I used to see a patient for wound care who had arterial disease (i.e black toes). The patient had a stroke years earlier and her daughter took care of her full time. The patient was bedbound and required complete care, which the daughter lovingly provided. I advised the daughter that her mother’s wounds would not heal and her blackened toes would likely self amputate. The daughter insisted on trying multiple different wound care options and even insisted on a certain type of gauze. I showed the daughter how to wrap the patient’s feet but the daughter insisted on wrapping each individual toe. When I was nine months pregnant this patient’s daughter requested that I be removed from the case. Why? Because she was afraid that it wasn’t safe for me on her stairs. She had four stairs.

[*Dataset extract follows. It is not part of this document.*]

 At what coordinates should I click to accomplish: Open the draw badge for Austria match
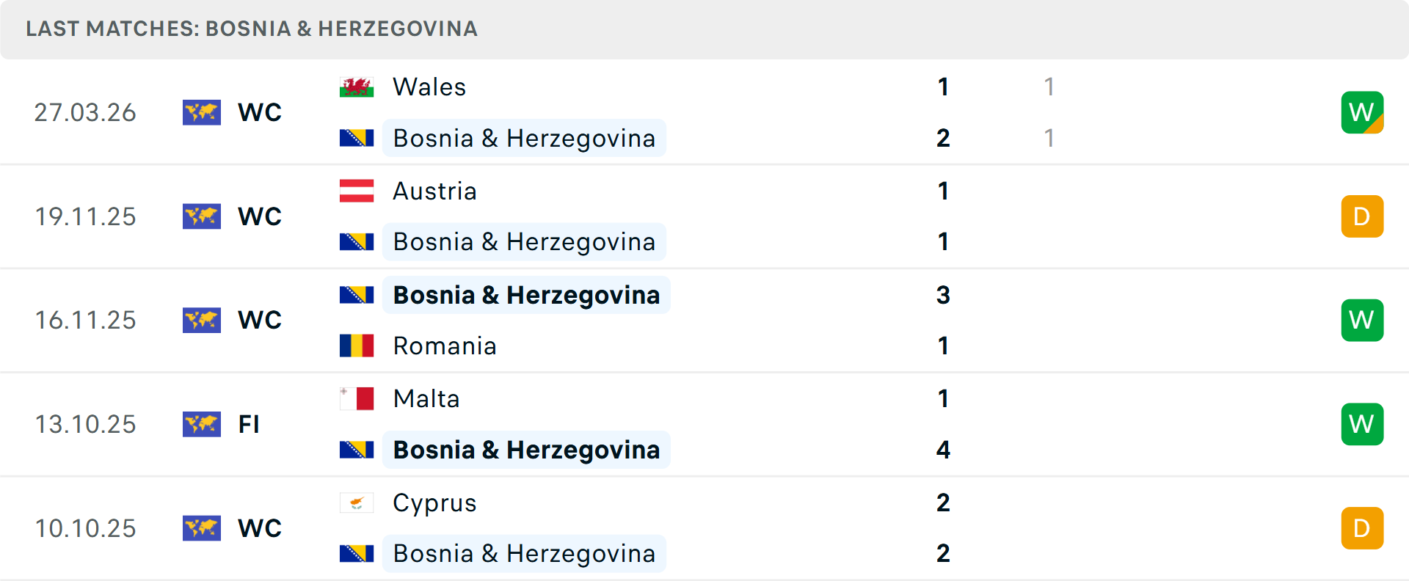point(1362,216)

I saw a patient recently who had recently had her second stroke. This stroke left her unable to speak and paralyzed on her left side. The patient lived with her daughter and her daughter’s family in a small apartment. The daughter cared for her mother full time including changing her diapers and transferring her with a hoyer lift. This patient required total care and her daughter was happily providing it. I complimented the daughter on what a great job she was doing with her mother, she thanked me with tears in her eyes.

I received a complaint from a home health aide that a patient was developing skin breakdown in her diaper area. I called her husband to ask how often he was changing her diaper. As it turns out, he wasn’t changing her diaper at all. The home health aide was changing it in the morning and the evening and the husband wasn’t changing any diapers in addition to those. I (patiently) explained the importance of keeping the patient’s diaper dry and the husband (claimed) to understand. I followed up with one of their adult children just to be sure that they were aware of the situation.

I want to understand why some families are so attentive to their elderly and sick loved ones and some are so absent. Maybe there’s nothing I can do about it, but I really want to get it. I want to understand so I can help everyone take care of their loved ones so everyone can live (and die) happily ever after. I am aware that this is unrealistic but it is my heartfelt desire. I may have to accept that there is no rhyme or reason to this.

I have worked with a wide spectrum of patients. The majority of my nursing experience is with low income, underserved and poorly educated population. I found that most of my patients felt a strong responsibility to take care of their loved ones. They often didn’t understand their illness or their treatments but they truly seemed to care.  I recently started working with more wealthy and highly educated patients. I was sure I would see a difference, some type of benefit to all of their money and education. It’s been almost a year and I now see there is no difference. The families are the same. Some are hardly involved, some much more so.

I guess its as simple as that. Most people take care of their family because that’s what they are-family.

Lessons I learned:

  1. Always compliment the caregiver
  2. Never assume the family is aware of the client’s needs.
  3. Treat everyone the same regardless of financial and educational status.